- **INSTRUCTIONS TO FOLLOW**:
Could you reproduce the whole listing below word for word, without changing a single character?

- **EXERCISE DATA**:
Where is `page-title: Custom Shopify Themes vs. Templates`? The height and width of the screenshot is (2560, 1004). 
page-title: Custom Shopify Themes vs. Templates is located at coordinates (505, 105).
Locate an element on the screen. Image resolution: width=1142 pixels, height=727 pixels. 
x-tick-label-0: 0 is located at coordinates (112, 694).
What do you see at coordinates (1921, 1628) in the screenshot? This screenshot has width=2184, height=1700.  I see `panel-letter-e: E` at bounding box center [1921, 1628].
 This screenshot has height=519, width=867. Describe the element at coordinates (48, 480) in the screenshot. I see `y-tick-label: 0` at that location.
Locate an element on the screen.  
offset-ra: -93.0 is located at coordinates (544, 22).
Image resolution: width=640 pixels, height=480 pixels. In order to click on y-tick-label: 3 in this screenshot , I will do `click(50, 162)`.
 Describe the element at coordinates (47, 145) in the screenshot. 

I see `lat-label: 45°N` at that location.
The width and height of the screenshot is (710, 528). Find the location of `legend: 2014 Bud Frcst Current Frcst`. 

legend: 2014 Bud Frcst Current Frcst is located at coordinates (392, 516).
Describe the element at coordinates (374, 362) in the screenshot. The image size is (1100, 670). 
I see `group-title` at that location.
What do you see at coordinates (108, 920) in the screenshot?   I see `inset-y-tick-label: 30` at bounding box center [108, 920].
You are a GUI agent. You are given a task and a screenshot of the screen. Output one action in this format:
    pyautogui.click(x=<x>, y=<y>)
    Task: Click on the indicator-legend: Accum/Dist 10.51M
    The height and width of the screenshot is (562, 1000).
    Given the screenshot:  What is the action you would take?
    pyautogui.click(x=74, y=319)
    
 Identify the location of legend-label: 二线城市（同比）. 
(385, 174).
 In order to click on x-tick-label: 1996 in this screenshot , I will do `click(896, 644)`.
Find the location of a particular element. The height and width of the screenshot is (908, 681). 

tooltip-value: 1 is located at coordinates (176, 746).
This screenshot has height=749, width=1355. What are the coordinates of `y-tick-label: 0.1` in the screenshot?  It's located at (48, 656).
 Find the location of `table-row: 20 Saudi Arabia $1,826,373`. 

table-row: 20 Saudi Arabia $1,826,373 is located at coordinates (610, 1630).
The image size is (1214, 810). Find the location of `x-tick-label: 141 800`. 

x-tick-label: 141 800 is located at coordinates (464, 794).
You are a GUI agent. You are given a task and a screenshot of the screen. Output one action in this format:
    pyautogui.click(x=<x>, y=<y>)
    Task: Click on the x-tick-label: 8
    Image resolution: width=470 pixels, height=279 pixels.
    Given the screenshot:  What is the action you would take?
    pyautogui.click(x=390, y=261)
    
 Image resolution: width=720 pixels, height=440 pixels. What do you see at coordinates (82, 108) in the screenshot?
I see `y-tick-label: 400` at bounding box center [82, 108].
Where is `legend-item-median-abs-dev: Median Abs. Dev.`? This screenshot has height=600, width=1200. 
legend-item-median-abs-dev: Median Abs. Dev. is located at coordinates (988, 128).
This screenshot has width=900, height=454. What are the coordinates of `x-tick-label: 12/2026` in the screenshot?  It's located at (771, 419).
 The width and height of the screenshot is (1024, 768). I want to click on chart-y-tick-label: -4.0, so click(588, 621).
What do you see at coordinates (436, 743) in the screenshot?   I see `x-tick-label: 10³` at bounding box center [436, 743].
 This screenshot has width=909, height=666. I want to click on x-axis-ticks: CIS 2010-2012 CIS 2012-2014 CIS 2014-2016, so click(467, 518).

- **SOLUTION TO THE PROBLEM**:
Where is `page-title: Custom Shopify Themes vs. Templates`? The height and width of the screenshot is (2560, 1004). 
page-title: Custom Shopify Themes vs. Templates is located at coordinates (505, 105).
Locate an element on the screen. Image resolution: width=1142 pixels, height=727 pixels. 
x-tick-label-0: 0 is located at coordinates (112, 694).
What do you see at coordinates (1921, 1628) in the screenshot? This screenshot has width=2184, height=1700.  I see `panel-letter-e: E` at bounding box center [1921, 1628].
 This screenshot has height=519, width=867. Describe the element at coordinates (48, 480) in the screenshot. I see `y-tick-label: 0` at that location.
Locate an element on the screen.  
offset-ra: -93.0 is located at coordinates (544, 22).
Image resolution: width=640 pixels, height=480 pixels. In order to click on y-tick-label: 3 in this screenshot , I will do `click(50, 162)`.
 Describe the element at coordinates (47, 145) in the screenshot. 

I see `lat-label: 45°N` at that location.
The width and height of the screenshot is (710, 528). Find the location of `legend: 2014 Bud Frcst Current Frcst`. 

legend: 2014 Bud Frcst Current Frcst is located at coordinates (392, 516).
Describe the element at coordinates (374, 362) in the screenshot. The image size is (1100, 670). 
I see `group-title` at that location.
What do you see at coordinates (108, 920) in the screenshot?   I see `inset-y-tick-label: 30` at bounding box center [108, 920].
You are a GUI agent. You are given a task and a screenshot of the screen. Output one action in this format:
    pyautogui.click(x=<x>, y=<y>)
    Task: Click on the indicator-legend: Accum/Dist 10.51M
    The height and width of the screenshot is (562, 1000).
    Given the screenshot:  What is the action you would take?
    pyautogui.click(x=74, y=319)
    
 Identify the location of legend-label: 二线城市（同比）. 
(385, 174).
 In order to click on x-tick-label: 1996 in this screenshot , I will do `click(896, 644)`.
Find the location of a particular element. The height and width of the screenshot is (908, 681). 

tooltip-value: 1 is located at coordinates (176, 746).
This screenshot has height=749, width=1355. What are the coordinates of `y-tick-label: 0.1` in the screenshot?  It's located at (48, 656).
 Find the location of `table-row: 20 Saudi Arabia $1,826,373`. 

table-row: 20 Saudi Arabia $1,826,373 is located at coordinates (610, 1630).
The image size is (1214, 810). Find the location of `x-tick-label: 141 800`. 

x-tick-label: 141 800 is located at coordinates (464, 794).
You are a GUI agent. You are given a task and a screenshot of the screen. Output one action in this format:
    pyautogui.click(x=<x>, y=<y>)
    Task: Click on the x-tick-label: 8
    Image resolution: width=470 pixels, height=279 pixels.
    Given the screenshot:  What is the action you would take?
    pyautogui.click(x=390, y=261)
    
 Image resolution: width=720 pixels, height=440 pixels. What do you see at coordinates (82, 108) in the screenshot?
I see `y-tick-label: 400` at bounding box center [82, 108].
Where is `legend-item-median-abs-dev: Median Abs. Dev.`? This screenshot has height=600, width=1200. 
legend-item-median-abs-dev: Median Abs. Dev. is located at coordinates (988, 128).
This screenshot has width=900, height=454. What are the coordinates of `x-tick-label: 12/2026` in the screenshot?  It's located at (771, 419).
 The width and height of the screenshot is (1024, 768). I want to click on chart-y-tick-label: -4.0, so click(588, 621).
What do you see at coordinates (436, 743) in the screenshot?   I see `x-tick-label: 10³` at bounding box center [436, 743].
 This screenshot has width=909, height=666. I want to click on x-axis-ticks: CIS 2010-2012 CIS 2012-2014 CIS 2014-2016, so click(467, 518).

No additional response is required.